Leveraging Leaf Structure and Biochemistry to Enhance Water Use Efficiency in Sorghum
Authors:
Haley Schrader1* ([email protected]), Erik Myers2, Hui Jiang3, Britney Millman3, Daniel Voytas2, Asaph Cousins1, Ivan Baxter3
Institutions:
1Washington State University; 2University of Minnesota; 3Donald Danforth Plant Science Center
URLs:
Goals
Bioenergy feedstocks need to be deployed on marginal soils with minimal inputs to be economically viable and have a low environmental impact. Currently, crop water supply is a key limitation to production. The yields of C4 bioenergy crops such as Sorghum bicolor have increased through breeding and improved agronomy. Still, the amount of biomass produced for a given amount of water use (water use efficiency; WUE) remains unchanged. Therefore, this project aims to develop novel technologies and methodologies to redesign the bioenergy feedstock sorghum for optimal WUE. Within this broader context, this subproject is using Setaria viridis as a rapid cycling model for gene discovery. The team’s goal is to devise novel methods and develop resources to create genetic variations and streamline the phenotyping of WUE traits.

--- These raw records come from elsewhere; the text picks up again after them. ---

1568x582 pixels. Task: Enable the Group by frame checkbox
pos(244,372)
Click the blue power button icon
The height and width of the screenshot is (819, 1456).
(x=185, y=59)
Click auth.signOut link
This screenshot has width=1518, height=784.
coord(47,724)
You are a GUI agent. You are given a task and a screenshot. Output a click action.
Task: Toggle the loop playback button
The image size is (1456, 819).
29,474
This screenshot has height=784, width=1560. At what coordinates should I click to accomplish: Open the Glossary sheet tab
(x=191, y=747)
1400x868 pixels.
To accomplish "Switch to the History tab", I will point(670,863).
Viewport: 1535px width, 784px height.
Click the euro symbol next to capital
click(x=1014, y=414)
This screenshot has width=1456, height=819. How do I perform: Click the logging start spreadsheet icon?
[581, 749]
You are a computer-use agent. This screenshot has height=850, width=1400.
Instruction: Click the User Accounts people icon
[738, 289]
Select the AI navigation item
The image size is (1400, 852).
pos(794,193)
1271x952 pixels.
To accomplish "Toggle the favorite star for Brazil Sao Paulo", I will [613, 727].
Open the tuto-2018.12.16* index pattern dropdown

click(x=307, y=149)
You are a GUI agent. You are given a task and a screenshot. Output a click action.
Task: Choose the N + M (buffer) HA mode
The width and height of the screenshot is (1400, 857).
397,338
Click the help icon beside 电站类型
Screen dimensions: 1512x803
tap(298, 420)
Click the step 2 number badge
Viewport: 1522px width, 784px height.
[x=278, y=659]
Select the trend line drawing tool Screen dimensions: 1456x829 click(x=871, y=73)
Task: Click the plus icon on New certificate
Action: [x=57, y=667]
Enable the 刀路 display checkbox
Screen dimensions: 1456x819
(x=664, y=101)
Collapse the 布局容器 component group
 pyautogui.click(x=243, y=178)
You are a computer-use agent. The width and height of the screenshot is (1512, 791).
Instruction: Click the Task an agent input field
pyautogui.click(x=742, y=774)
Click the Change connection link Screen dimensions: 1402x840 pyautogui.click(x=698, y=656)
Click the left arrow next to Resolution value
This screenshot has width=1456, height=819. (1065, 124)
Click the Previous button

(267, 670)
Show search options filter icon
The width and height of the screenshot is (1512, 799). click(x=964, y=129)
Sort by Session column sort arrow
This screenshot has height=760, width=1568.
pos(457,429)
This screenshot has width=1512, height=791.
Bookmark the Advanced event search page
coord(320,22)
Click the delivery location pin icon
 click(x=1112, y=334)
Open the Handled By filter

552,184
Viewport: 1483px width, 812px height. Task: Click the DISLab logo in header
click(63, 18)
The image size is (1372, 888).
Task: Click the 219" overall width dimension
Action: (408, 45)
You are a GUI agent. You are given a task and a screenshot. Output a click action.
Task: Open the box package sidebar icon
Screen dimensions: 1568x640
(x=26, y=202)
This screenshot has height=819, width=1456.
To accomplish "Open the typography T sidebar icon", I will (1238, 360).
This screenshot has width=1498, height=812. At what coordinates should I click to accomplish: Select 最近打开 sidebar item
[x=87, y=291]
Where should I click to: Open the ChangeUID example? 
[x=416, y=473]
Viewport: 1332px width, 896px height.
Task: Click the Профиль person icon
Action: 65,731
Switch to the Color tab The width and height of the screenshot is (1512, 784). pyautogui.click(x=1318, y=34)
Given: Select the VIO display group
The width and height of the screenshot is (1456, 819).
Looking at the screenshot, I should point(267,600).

These advancements are crucial for their application in forward genetics approaches aimed at identifying genes that regulate the efficiency of the carbon-concentrating mechanism (CCM) and WUE.
Abstract
At the whole-plant scale, water use efficiency (WUE) is defined as biomass production per unit of water loss through transpiration. Plant WUE is largely determined by leaf-level “intrinsic” WUE, which is defined as the ratio of photosynthetic carbon gain (Anet) to stomatal conductance to water vapor (gs). The intrinsic WUE in C4 plants such as Sorghum is generally high because they use a carbon-concentrating mechanism (CCM) to increase Anet while maintaining low gs. However, under drought conditions Anet can be limited by insufficient supply of carbon dioxide (CO2) to drive the CCM. The focus of the research presented here is to enhance intrinsic WUE in Sorghum by (1) increasing the conductance of CO2 within the leaf to overcome reduced gs and (2) to enhance the catalytic efficiency of the first committed reaction of the CCM catalyzed by phosphoenolpyruvate carboxylase (PEPC).
The conductance of CO2 within the leaf’s mesophyll is partially determined by cell wall structural polymers that influence wall thickness and porosity. The group has demonstrated changes in cell wall mixed-linkage glucans and ferulic/coumaric acids influence leaf CO2 and H2O conductance that led to an increase in whole plant WUE. This research team is also using a forward genetic screen to identify other key genes that influence traits related to the internal conductance of CO2 and leaf intrinsic WUE.
Additionally, researchers have determined that variation in the affinity of PEPC for bicarbonate (HCO3; KHCO3) across several C4 species is sufficient to increase modelled Anet under low gs that occurs during drought. Researchers have further demonstrated using a heterologous Escherichia coli expression system that they can engineer enhanced in vitro PEPC kinetic properties with specific modifications to key amino acid residues. These modifications are also predicted through models of C4 photosynthesis to increase photosynthesis under low gs and enhance WUE. To translate these findings into plant systems, the team is using prime editors to create heritable edits of these key amino acid residues. Researchers are currently phenotyping plants engineered with these modified PEPCs to determine the impact on intrinsic and whole-plant WUE.
Funding Information
This research was supported by the DOE Office of Science, BER program, grant no. DE-SC0023160 and DE-SC0018277.